DATASET:
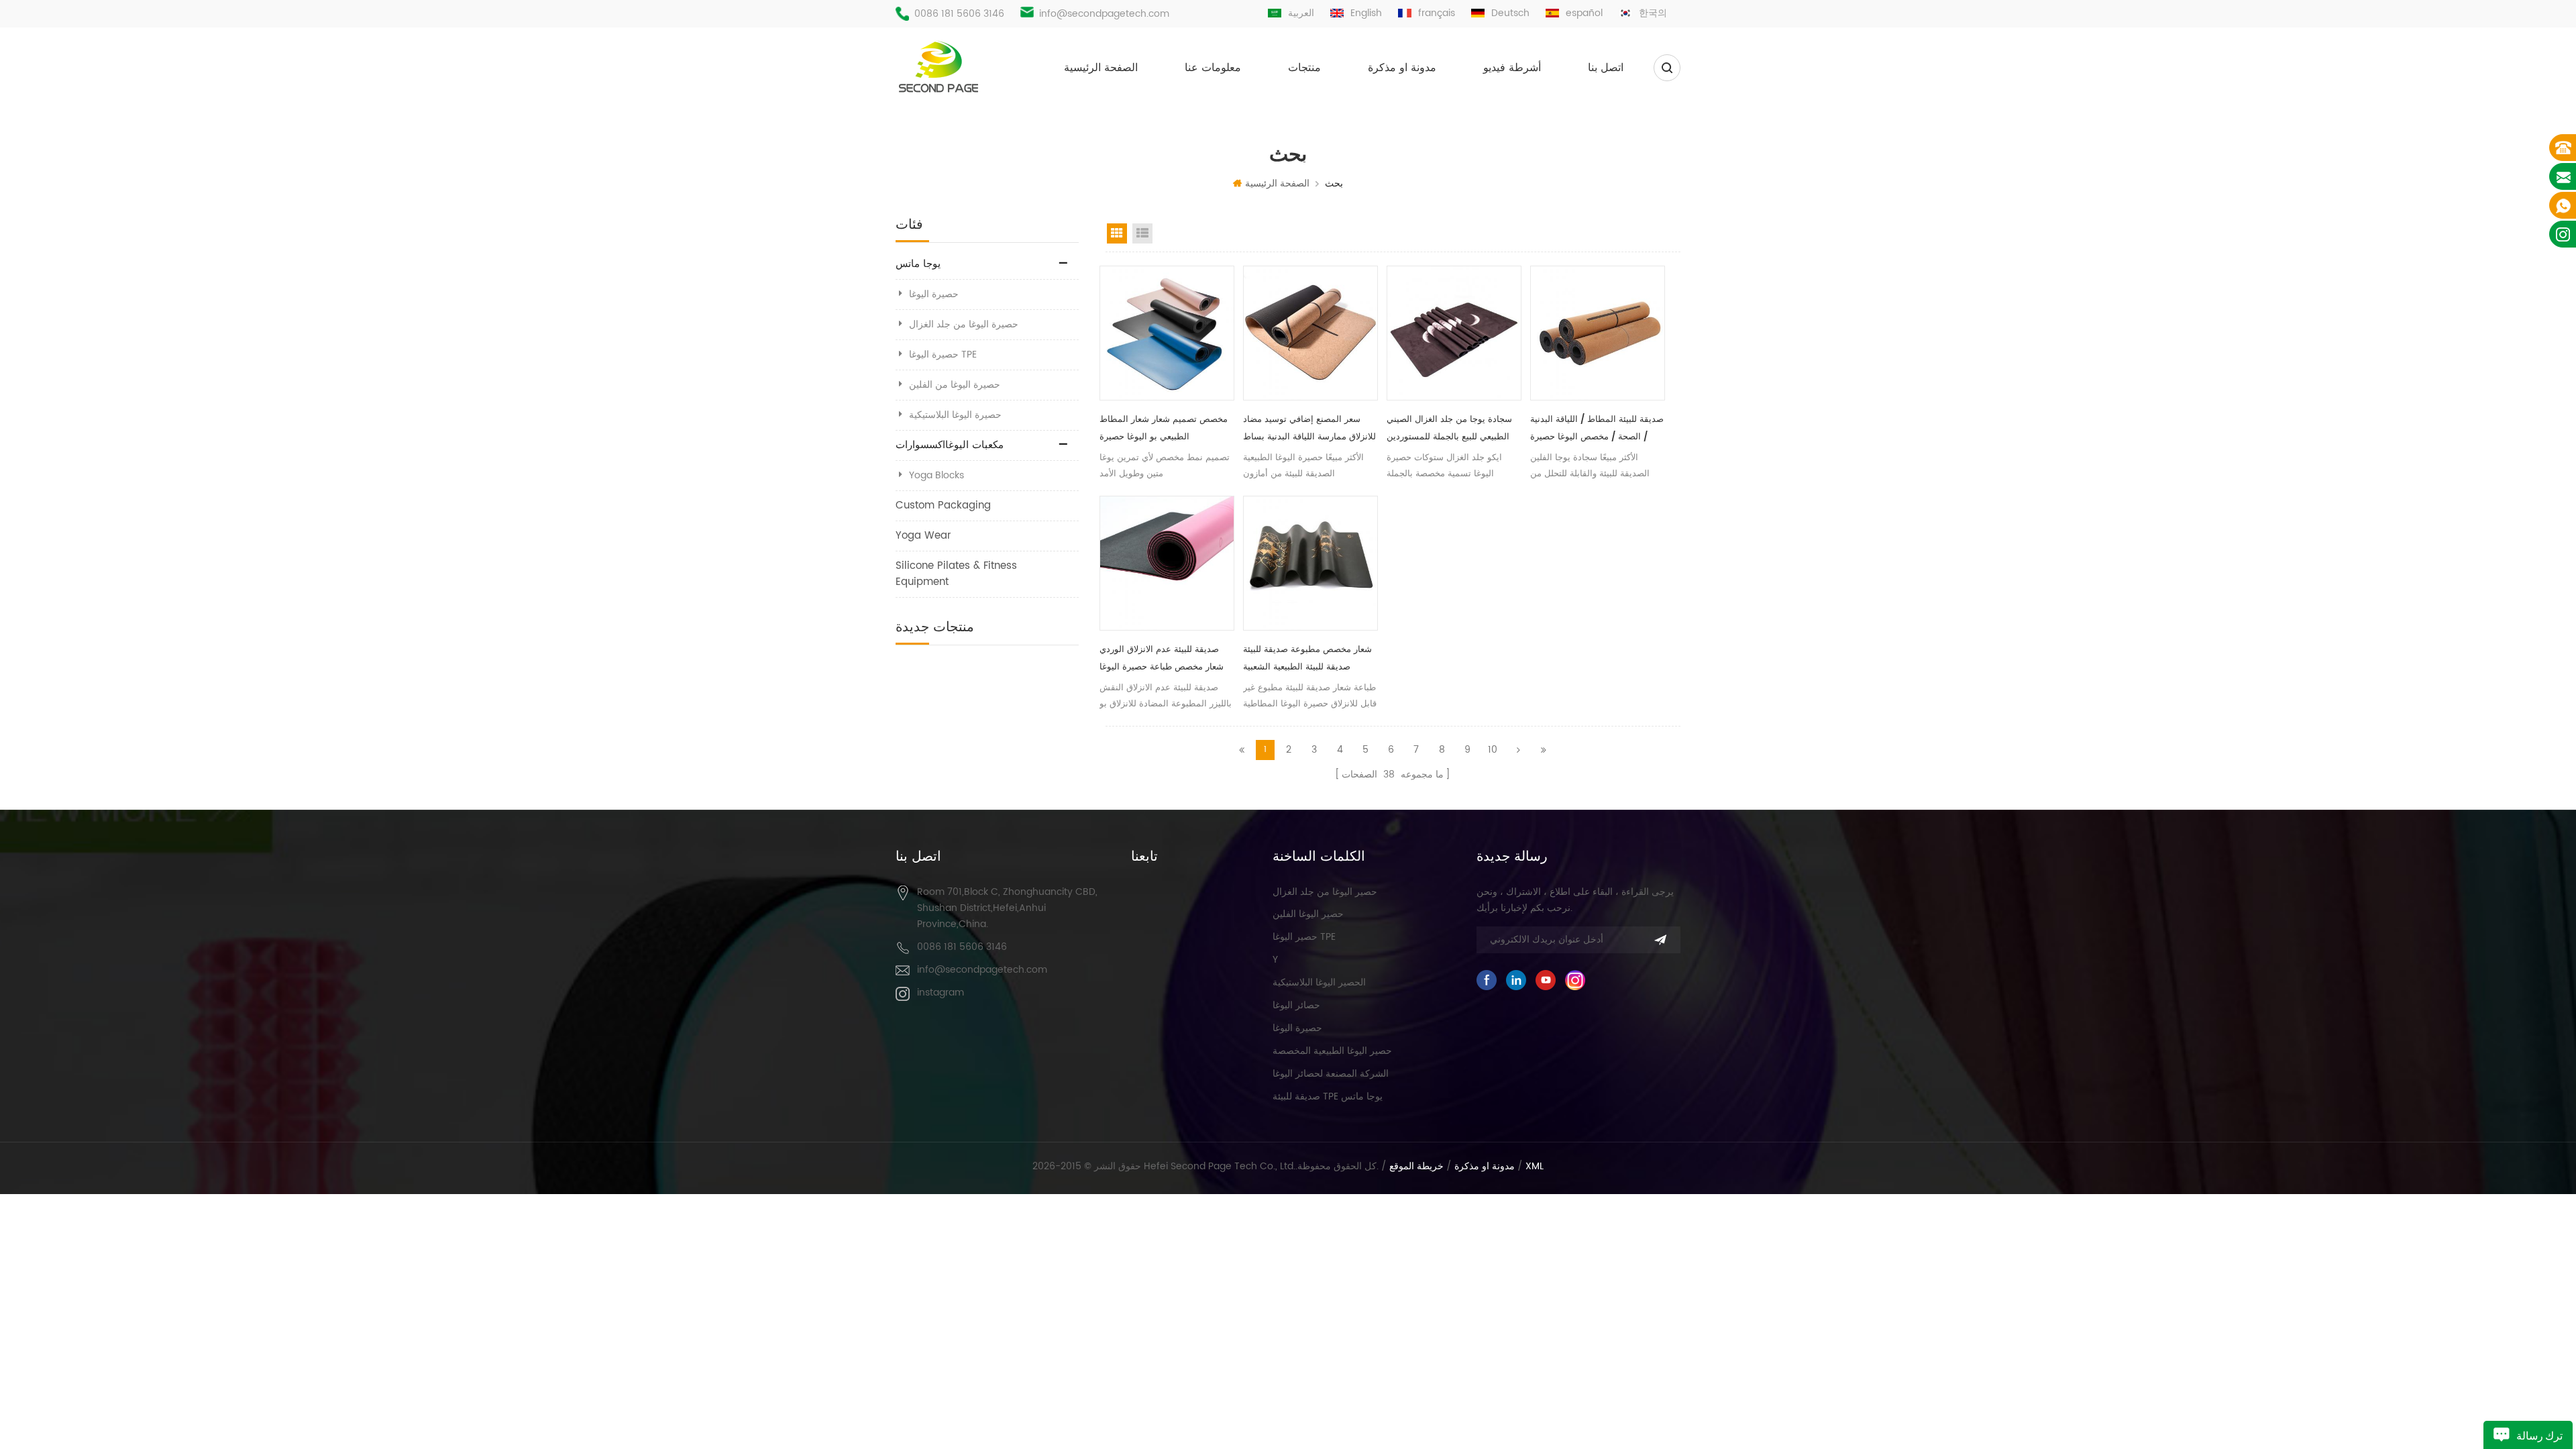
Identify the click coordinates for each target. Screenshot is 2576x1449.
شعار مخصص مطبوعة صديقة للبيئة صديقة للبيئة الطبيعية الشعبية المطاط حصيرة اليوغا (1307, 659)
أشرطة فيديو (1512, 67)
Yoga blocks (936, 475)
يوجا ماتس (918, 264)
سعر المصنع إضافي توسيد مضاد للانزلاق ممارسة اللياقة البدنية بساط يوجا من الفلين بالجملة (1309, 429)
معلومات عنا (1213, 67)
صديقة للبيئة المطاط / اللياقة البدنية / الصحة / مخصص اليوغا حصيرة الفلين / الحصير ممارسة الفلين (1597, 429)
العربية (1301, 13)
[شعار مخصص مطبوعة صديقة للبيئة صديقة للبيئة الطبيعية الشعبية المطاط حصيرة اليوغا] (1310, 563)
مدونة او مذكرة (1402, 67)
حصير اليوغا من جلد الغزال (1325, 892)
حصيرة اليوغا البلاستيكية (955, 415)
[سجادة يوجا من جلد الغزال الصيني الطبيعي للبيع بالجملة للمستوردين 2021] (1454, 333)
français (1436, 13)
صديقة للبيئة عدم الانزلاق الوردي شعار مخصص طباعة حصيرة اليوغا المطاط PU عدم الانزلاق (1161, 659)
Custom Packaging (943, 505)
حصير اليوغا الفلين (1308, 914)
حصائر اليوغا (1296, 1005)
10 (1492, 749)
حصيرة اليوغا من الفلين (954, 384)
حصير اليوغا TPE (1304, 937)
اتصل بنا (1605, 67)
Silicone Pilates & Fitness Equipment (956, 573)
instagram (940, 992)
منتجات (1304, 67)
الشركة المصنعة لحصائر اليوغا (1331, 1073)
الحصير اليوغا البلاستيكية (1319, 982)
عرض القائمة (1142, 233)
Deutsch (1510, 13)
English (1366, 13)
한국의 (1653, 13)
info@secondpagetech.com (1104, 13)
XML (1534, 1166)
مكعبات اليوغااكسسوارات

PROBLEM TO SOLVE: All lines from the one containing "سعر المصنع إضافي" through the final line of the records above are to be set down exactly, and no other line is to appear.

ANSWER BOX:
سعر المصنع إضافي توسيد مضاد للانزلاق ممارسة اللياقة البدنية بساط يوجا من الفلين بالجملة (1309, 429)
معلومات عنا (1213, 67)
صديقة للبيئة المطاط / اللياقة البدنية / الصحة / مخصص اليوغا حصيرة الفلين / الحصير ممارسة الفلين (1597, 429)
العربية (1301, 13)
[شعار مخصص مطبوعة صديقة للبيئة صديقة للبيئة الطبيعية الشعبية المطاط حصيرة اليوغا] (1310, 563)
مدونة او مذكرة (1402, 67)
حصير اليوغا من جلد الغزال (1325, 892)
حصيرة اليوغا البلاستيكية (955, 415)
[سجادة يوجا من جلد الغزال الصيني الطبيعي للبيع بالجملة للمستوردين 2021] (1454, 333)
français (1436, 13)
صديقة للبيئة عدم الانزلاق الوردي شعار مخصص طباعة حصيرة اليوغا المطاط PU عدم الانزلاق (1161, 659)
Custom Packaging (943, 505)
حصير اليوغا الفلين (1308, 914)
حصائر اليوغا (1296, 1005)
10 (1492, 749)
حصيرة اليوغا من الفلين (954, 384)
حصير اليوغا TPE (1304, 937)
اتصل بنا (1605, 67)
Silicone Pilates & Fitness Equipment (956, 573)
instagram (940, 992)
منتجات (1304, 67)
الشركة المصنعة لحصائر اليوغا (1331, 1073)
الحصير اليوغا البلاستيكية (1319, 982)
عرض القائمة (1142, 233)
Deutsch (1510, 13)
English (1366, 13)
한국의 (1653, 13)
info@secondpagetech.com (1104, 13)
XML (1534, 1166)
مكعبات اليوغااكسسوارات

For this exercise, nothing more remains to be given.